Trevor Bell (English, 1930-2017)

  • The vibrant abstract paintings and drawings of Trevor Bell, who has died aged 87, helped define the modern art of the community of St Ives.

    Mike Tooby, Trevor Bell Obituary in The Guardian, 10 Nov 2017.  

    Trevor Bell was born in Leeds and gained a scholarship to Leeds College of Art, graduating in 1952. Terry Frost encouraged Bell to move to St Ives to focus on painting. Upon moving there in 1955, Trevor Bell soon met the vibrant community of artists that lived and worked on the distant peninsula of Cornwall.
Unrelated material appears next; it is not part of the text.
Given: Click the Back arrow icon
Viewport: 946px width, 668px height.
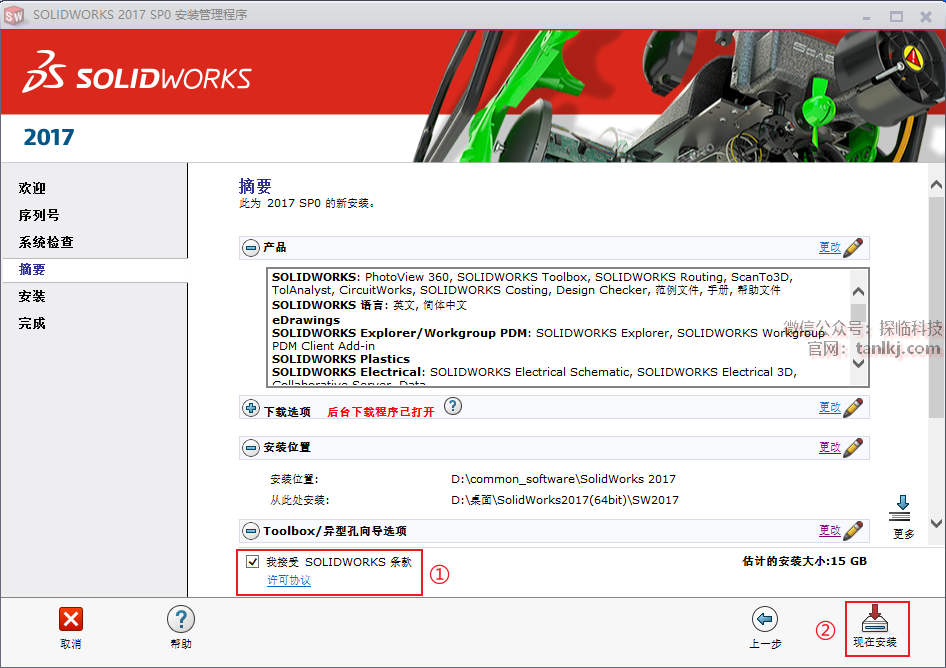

Bell quickly gained recognition and encouragement from the St Ives artists, in the catalogue for his first solo show at Waddington Galleries, London, Patrick Heron described Bell as ‘the best non-figurative painter under thirty’. In 1960 Trevor Bell returned to Leeds as a Gregory Fellow at the university, allowing him time to work and solidify his creative lineage. 
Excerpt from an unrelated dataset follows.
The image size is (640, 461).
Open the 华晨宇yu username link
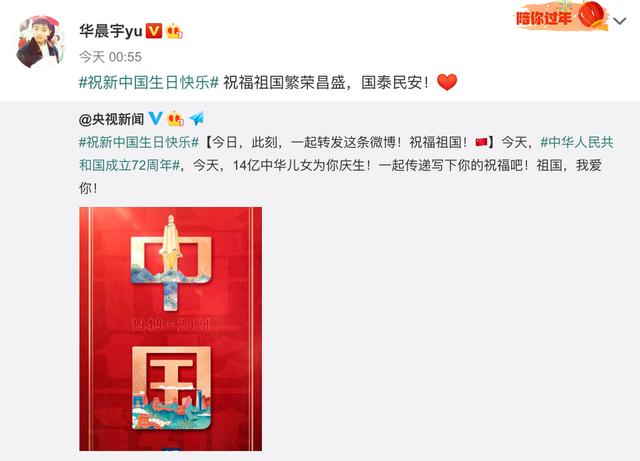pos(111,31)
    In the 1960s Bell continued to teach and exhibit in the UK but also spent time in the US, his style began to diverge from that of the St Ives artists as he focused on vibrant colours and began using shaped canvases. Appointed as a professor at Florida State University, Bell moved to the US in 1976 and stayed there for 20 years. Set up in a big warehouse studio, Bell worked on large-scale works, shaped canvases and murals commissioned for public locations. 

    In 1996 Bell retired from his post at Florida State University and moved back to Cornwall. He gained renewed recognition with the revival of interest in British Modernism and was included in the opening displays at Tate St Ives in 1993. While making and exhibiting works in the UK, Trevor Bell still benefitted from the support of his colleagues in the US.